Python library for extracting downloadable content metadata from file hosting platforms

Project description

[pkg]: megaloader (core)

PyPI version CodeQL lint and format check codecov

Library for extracting downloadable content metadata from file hosting platforms. Provides automatic URL detection and a plugin architecture for multi-platform support.

Installation

pip install megaloader

The library has minimal dependencies: requests for HTTP, beautifulsoup4 and lxml for HTML parsing.

Basic usage

Call extract() with any supported URL. The function detects the platform automatically and returns a generator of file metadata:

from megaloader import extract

for item in extract("https://pixeldrain.com/l/abc123"):
    print(f"{item.filename} - {item.download_url}")

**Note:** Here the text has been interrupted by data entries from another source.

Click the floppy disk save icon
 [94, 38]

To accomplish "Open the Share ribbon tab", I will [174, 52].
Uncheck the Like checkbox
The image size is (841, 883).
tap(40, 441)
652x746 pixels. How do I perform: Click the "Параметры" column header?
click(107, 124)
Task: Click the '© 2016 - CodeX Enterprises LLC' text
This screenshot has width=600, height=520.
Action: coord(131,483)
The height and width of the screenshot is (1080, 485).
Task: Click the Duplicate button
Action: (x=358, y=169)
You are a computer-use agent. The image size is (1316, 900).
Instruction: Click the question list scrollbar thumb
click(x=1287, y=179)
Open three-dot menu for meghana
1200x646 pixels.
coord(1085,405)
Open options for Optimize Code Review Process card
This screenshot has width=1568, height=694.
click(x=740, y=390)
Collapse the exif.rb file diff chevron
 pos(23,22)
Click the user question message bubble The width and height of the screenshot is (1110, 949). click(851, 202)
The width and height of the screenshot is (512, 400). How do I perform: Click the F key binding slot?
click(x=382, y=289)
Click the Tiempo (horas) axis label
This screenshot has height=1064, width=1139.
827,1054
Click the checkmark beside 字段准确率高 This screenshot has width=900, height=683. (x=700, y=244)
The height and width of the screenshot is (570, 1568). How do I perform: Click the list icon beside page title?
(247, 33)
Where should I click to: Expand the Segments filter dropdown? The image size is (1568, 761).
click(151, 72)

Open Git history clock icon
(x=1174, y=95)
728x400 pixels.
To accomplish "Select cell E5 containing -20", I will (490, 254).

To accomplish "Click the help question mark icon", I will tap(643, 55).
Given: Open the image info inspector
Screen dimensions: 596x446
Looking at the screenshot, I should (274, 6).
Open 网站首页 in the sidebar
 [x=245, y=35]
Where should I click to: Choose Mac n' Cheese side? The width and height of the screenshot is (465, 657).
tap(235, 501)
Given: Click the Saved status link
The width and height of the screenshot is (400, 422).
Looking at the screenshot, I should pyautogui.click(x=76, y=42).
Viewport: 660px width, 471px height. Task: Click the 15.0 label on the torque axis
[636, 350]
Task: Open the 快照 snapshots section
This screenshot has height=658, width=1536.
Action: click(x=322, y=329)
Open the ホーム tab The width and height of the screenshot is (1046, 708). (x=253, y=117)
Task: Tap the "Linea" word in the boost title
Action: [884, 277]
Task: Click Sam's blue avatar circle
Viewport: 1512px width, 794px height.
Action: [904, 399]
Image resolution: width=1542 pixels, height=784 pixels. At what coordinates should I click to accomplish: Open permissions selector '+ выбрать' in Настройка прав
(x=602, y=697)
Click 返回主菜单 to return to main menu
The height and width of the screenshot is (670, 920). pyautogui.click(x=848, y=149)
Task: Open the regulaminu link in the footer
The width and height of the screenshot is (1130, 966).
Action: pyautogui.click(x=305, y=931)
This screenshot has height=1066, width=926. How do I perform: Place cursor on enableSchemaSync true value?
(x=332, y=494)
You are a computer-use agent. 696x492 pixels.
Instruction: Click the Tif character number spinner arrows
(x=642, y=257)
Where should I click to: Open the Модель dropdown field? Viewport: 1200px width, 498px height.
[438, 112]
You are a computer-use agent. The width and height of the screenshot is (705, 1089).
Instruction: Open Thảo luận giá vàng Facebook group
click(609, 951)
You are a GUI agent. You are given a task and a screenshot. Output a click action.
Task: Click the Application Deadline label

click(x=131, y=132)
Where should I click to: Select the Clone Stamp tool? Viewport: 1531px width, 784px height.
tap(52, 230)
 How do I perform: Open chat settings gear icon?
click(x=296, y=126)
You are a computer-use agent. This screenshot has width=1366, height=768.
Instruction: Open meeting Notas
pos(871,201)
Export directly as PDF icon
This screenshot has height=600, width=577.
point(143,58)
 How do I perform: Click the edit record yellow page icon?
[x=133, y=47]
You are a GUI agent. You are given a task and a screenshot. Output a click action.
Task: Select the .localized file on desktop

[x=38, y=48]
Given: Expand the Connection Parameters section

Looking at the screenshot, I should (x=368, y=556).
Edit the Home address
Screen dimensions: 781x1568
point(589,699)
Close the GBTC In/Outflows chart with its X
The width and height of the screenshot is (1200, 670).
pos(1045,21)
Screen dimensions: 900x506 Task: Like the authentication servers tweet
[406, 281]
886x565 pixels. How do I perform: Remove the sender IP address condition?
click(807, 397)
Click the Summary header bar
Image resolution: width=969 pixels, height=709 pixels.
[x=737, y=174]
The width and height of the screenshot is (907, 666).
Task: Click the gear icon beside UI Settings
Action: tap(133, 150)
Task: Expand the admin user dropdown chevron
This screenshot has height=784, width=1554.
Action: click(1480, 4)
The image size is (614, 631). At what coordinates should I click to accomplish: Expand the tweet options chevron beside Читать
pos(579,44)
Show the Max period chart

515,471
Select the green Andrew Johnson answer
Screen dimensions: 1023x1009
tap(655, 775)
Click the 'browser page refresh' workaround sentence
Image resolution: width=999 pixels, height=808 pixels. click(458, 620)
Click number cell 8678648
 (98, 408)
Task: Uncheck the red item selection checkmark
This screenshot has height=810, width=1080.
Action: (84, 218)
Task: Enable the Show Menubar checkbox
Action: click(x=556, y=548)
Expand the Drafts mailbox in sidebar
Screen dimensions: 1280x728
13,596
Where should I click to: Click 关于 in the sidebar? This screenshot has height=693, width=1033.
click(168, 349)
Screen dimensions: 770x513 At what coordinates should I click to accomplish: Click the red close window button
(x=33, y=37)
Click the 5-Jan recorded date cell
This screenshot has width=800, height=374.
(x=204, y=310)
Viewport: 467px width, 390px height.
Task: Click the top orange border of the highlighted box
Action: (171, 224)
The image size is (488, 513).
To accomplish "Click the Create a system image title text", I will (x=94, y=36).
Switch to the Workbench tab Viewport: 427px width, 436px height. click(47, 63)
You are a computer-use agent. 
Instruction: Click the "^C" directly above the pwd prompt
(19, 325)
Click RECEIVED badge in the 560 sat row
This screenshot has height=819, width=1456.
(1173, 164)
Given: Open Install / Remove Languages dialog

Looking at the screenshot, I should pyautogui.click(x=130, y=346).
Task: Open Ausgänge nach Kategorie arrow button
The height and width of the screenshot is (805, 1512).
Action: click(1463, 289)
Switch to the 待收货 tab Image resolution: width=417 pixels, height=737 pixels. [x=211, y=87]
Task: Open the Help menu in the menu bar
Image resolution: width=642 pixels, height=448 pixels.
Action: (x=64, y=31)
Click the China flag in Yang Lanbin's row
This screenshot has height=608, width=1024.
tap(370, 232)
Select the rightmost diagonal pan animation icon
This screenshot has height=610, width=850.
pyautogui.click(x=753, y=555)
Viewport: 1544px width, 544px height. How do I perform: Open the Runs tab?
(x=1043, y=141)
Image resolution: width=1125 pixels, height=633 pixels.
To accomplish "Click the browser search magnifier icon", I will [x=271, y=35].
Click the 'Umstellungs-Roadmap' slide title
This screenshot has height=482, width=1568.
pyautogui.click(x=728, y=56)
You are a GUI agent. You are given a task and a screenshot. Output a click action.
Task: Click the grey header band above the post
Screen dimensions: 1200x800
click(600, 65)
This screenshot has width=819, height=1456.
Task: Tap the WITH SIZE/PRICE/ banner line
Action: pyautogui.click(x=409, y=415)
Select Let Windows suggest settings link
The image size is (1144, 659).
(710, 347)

Each item contains the download URL, filename, and optional metadata like collection name and file size. Network requests happen lazily during iteration.

Downloading files

The library extracts metadata only. Use requests or similar to download:

import requests
from pathlib import Path
from megaloader import extract

def download_file(item, output_dir):
    dest = Path(output_dir) / item.filename
    response = requests.get(item.download_url, headers=item.headers, stream=True)
    response.raise_for_status()

    with open(dest, 'wb') as f:
        for chunk in response.iter_content(chunk_size=8192):
            f.write(chunk)

for item in extract("https://pixeldrain.com/l/abc123"):
    download_file(item, "./downloads")

The headers attribute contains any required HTTP headers for the download request.

Supported platforms

Four core platforms receive active development. Seven extended platforms are maintained best-effort and may break without immediate fixes.

Core platforms:

Bunkr (bunkr.si, bunkr.la, bunkr.is, bunkr.ru, bunkr.su), PixelDrain (pixeldrain.com), Cyberdrop (cyberdrop.cr, cyberdrop.me, cyberdrop.to), GoFile (gofile.io).

Extended platforms:

Fanbox ({creator}.fanbox.cc), Pixiv (pixiv.net), Rule34 (rule34.xxx), ThotsLife (thotslife.com), ThotHub.VIP (thothub.vip), ThotHub.TO (thothub.to), Fapello (fapello.com).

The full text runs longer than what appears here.